PROMPT A |
Translate this sentence from the devotional post on Mark 10:46-52 into Spanish: "While man found him unworthy, the Son of God found him faithful and showed him love by healing."
PROMPT B |
Repeat the devotional post on Mark 10:46-52 word for word, starting at "Jesus heard this" and ending at "love by healing.".

SELECTED PASSAGE |
====================

Wednesday, July 27, 2011

A Vignette of the Gospel

46(CA) And they came to Jericho. And(CB) as he was leaving Jericho with his disciples and a great crowd, Bartimaeus,(CC) a blind beggar, the son of Timaeus, was sitting by the roadside. 47And when he heard that it was(CD) Jesus of Nazareth, he began to cry out and say, "Jesus, Son of David, have mercy on me!" 48And many(CE) rebuked him, telling him to be silent. But he cried out all the more, "Son of David, have mercy on me!" 49And Jesus stopped and said, "Call him." And they called the blind man, saying to him,(CF) "Take heart. Get up; he is calling you." 50And throwing off his(CG) cloak, he sprang up and came to Jesus. 51And Jesus said to him, (CH) "What do you want me to do for you?" And the blind man said to him,(CI) "Rabbi, let me recover my sight." 52And Jesus said to him, "Go your way;(CJ) your faith has(CK) made you well." And immediately he recovered his sight and followed him on the way.

- Mark 10:46-52

Jesus heard this one voice and knew this one man's heart out of all the crowd. He was someone that others had deemed "not worthy". He was an outcast, a burden & not worth anyone's time. While man found him unworthy, the Son of God found him faithful and showed him love by healing. 
 In the city you can become very, very numb to all the marginalized people. There are homeless with cardboard signs on every corner, many people with special needs or abused women and children. It could overwhelm your heart and leave you feeling hopeless.

====================

DATA EXCERPTS |
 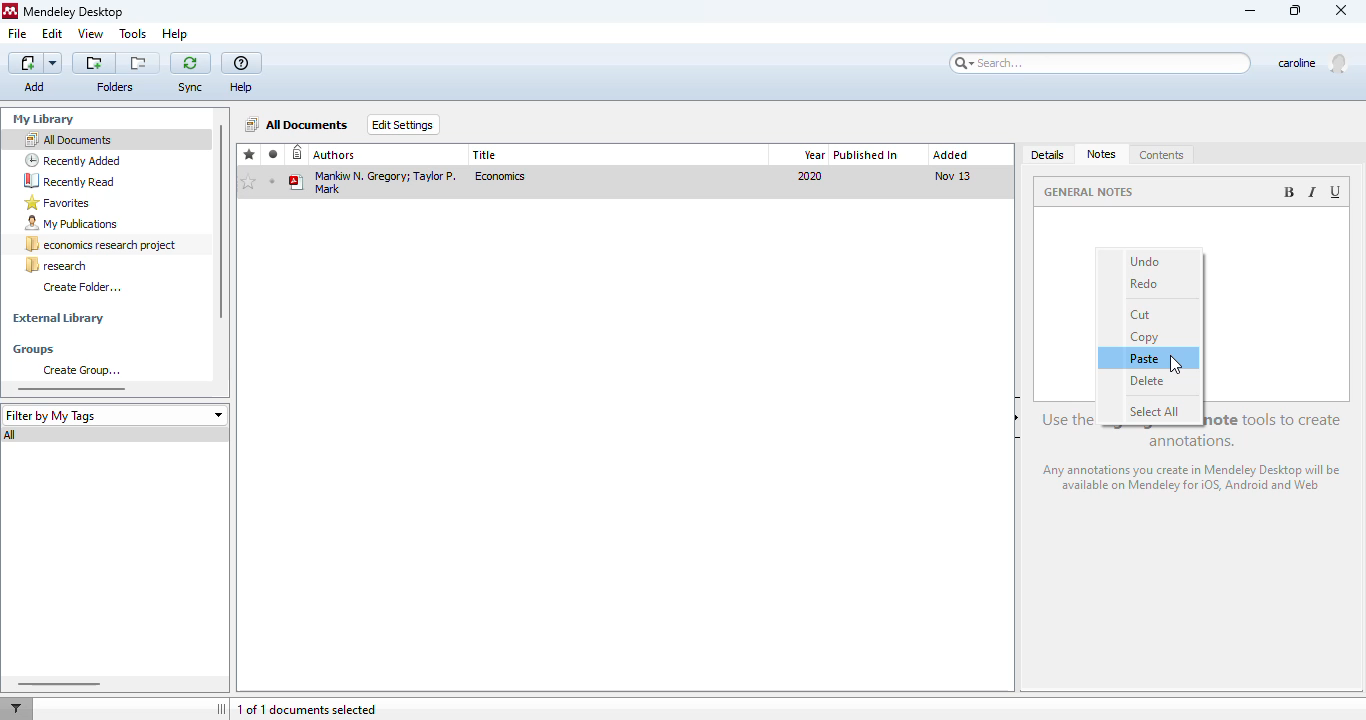 What do you see at coordinates (102, 245) in the screenshot?
I see `economics research project` at bounding box center [102, 245].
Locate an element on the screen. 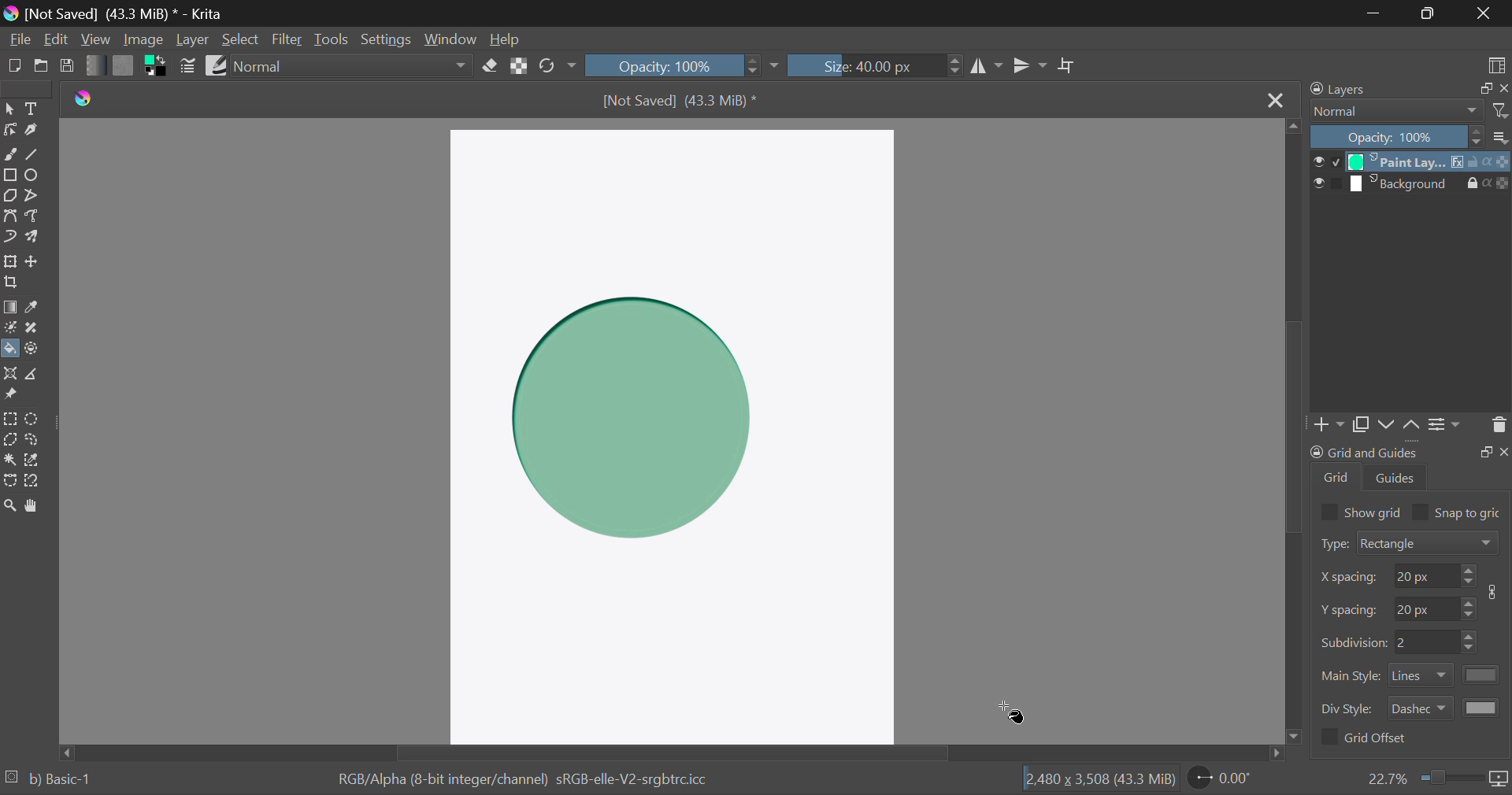  Magnetic Selection is located at coordinates (35, 480).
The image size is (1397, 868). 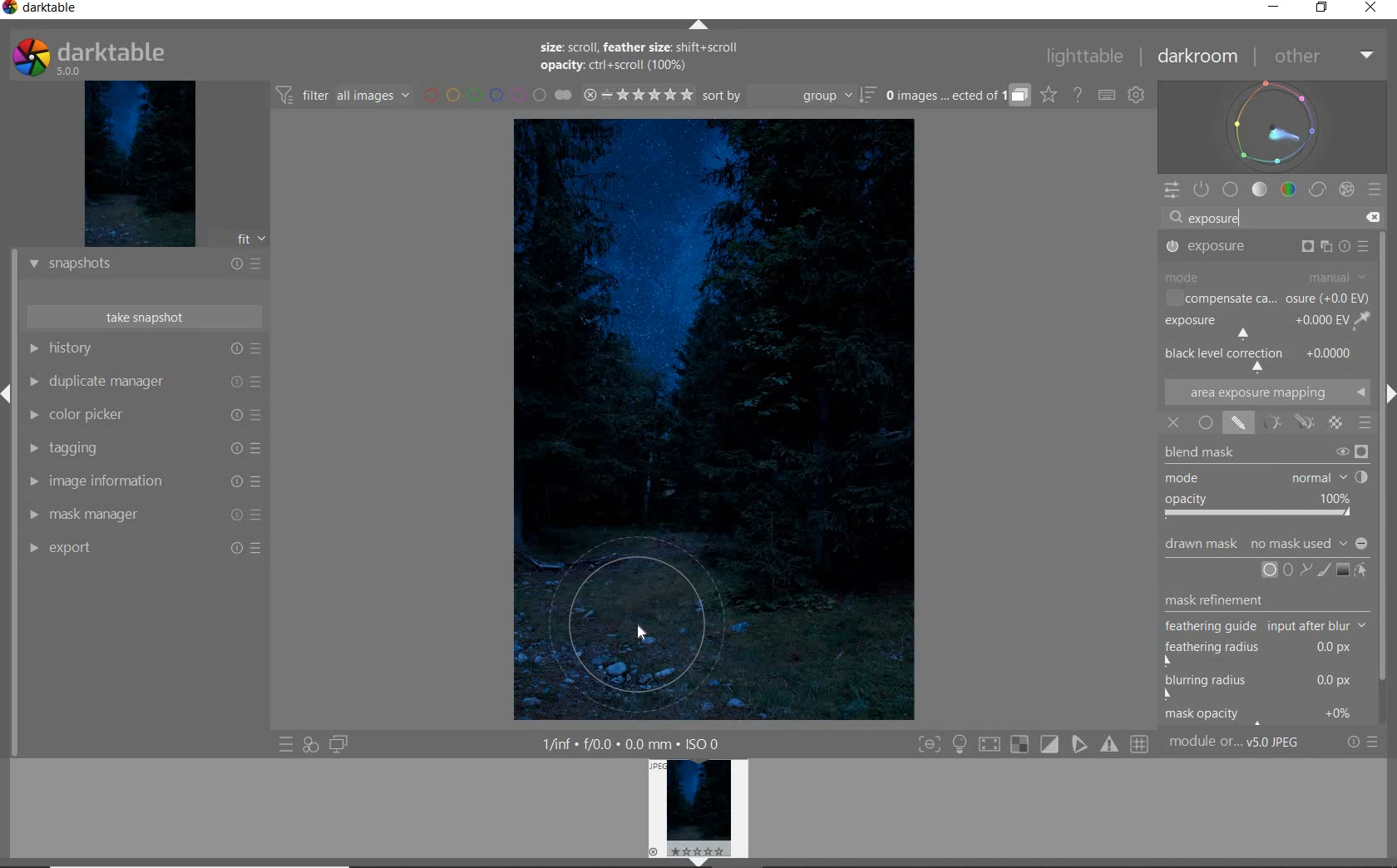 What do you see at coordinates (287, 745) in the screenshot?
I see `QUICK ACCESS TO PRESET` at bounding box center [287, 745].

====================

RESULT A |
Mientras el hombre lo consideró indigno, el Hijo de Dios lo encontró fiel y le mostró amor sanándolo.

RESULT B |
Jesus heard this one voice and knew this one man's heart out of all the crowd. He was someone that others had deemed "not worthy". He was an outcast, a burden & not worth anyone's time. While man found him unworthy, the Son of God found him faithful and showed him love by healing.